Aveva faticato parecchio per riprendere sonno, infastidita dalla presenza del fantasma che sembrava essersi impossessato della sua mente: Marzio vi regnava incontrastato e in quella notte, appena passata, l'aveva fatta sentire prigioniera della sua stessa essenza. 

Aveva passato gran parte della notte a fissare il soffitto,  seppur non lo vedeva nel buio pesto della sua camera, terrorizzata dall'idea che le bastava chiudere gli occhi per rivedere quel volto maschile da cui stava cercando di scappare. Il dramma era dietro l'angolo e si manifestò, nel pieno della sua devastante potenza, quando la fisionomia di lui prese vita anche nel nero folto della sua camera. 

Le sembrò di impazzire, non riusciva a dimenticarlo e lo vedeva apparire ovunque: sul soffitto che le sorrideva con il suo ghigno da peccatore, appoggiato al muro intento a guardarla con i suoi occhi profondi, ai piedi del letto intento ad accarezzarla. Non era neanche più un incubo, o un sogno andato a male, era diventato una specie di tormento che la stava lentamente consumando. 

A peggiorare la situazione era intervenuta quella strana sensazione che le scorreva nelle vene. Non era solo una presenza che si divertiva a torturarla, no c'era dell'altro e, in finale, era proprio quest'altro punto che la spaventava di più.
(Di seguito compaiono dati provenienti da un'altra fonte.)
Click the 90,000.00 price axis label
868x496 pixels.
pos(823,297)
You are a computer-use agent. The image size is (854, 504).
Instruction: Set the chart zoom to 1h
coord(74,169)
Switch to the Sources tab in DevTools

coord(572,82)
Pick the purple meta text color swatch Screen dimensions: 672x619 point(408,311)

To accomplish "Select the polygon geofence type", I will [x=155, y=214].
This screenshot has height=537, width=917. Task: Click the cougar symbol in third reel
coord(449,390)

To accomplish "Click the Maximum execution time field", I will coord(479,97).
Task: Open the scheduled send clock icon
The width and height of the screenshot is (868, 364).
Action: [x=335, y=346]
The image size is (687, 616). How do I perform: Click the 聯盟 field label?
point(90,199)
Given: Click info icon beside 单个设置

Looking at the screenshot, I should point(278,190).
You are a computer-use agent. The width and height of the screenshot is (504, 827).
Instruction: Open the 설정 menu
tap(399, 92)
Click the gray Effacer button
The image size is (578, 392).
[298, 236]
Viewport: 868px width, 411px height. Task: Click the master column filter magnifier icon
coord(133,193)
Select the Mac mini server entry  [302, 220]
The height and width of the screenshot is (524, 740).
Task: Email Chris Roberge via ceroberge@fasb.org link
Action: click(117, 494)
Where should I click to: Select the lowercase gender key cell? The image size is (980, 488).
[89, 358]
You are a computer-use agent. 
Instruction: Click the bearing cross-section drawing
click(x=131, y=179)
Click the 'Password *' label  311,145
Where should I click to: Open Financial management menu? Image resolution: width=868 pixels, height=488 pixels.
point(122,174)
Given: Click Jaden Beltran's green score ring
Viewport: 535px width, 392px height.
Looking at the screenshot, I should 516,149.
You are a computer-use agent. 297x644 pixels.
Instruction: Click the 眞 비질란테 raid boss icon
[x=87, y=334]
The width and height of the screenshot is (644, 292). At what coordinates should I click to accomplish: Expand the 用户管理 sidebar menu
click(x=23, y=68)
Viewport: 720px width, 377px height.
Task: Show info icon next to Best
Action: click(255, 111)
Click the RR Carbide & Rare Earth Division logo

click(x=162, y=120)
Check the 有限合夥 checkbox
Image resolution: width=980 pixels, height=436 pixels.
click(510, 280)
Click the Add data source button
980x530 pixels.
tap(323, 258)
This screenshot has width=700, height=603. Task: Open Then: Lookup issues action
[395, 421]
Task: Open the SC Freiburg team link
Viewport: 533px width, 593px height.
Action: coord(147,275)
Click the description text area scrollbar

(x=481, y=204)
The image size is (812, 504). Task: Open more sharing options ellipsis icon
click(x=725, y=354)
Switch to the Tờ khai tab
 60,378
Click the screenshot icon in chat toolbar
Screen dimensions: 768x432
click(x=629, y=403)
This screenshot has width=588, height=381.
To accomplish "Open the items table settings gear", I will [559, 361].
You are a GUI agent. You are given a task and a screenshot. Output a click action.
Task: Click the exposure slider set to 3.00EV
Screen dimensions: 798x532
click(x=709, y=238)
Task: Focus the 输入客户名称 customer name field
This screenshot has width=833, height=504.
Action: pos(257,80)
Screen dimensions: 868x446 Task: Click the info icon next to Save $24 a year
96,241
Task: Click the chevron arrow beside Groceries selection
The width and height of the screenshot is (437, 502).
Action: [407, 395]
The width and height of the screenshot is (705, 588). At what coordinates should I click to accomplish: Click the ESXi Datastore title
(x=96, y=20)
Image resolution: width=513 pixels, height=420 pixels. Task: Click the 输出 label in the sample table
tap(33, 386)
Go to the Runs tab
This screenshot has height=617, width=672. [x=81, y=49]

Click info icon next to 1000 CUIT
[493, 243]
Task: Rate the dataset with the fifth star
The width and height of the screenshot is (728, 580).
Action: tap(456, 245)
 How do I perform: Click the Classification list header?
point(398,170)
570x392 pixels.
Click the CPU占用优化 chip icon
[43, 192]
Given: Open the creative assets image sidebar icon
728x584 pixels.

Ogni volta che le appariva in mente Marzio, inesorabilmente, il suo corpo reagiva inaspettatamente: il calore di quelle mani adulte si intensificava lungo la sua pelle, erano tangibili seppur inesistenti, le sentiva e ne assaporava il gusto, fino a udire lo scorrere del sangue che palpitava dentro quelle vene sporgenti che gli attraversavano il dorso. 

Si fermò di scatto, poco dopo l'aver messo piede in cucina, ripensando a quella sensuale fisionomia che contraddistingueva quelle mani: da uomo, pensò, cariche di erotismo a tal punto da incarnarne l'essenza; leggere e passionali, dal tatto soave, ma fortemente maschili; ne ripercorreva a mente le venature, che si innalzavano sul dorso come se fossero torrenti in piena, risaliva quella corrente sanguigna come se fossero fiumi disegnati in una mappa geografica. 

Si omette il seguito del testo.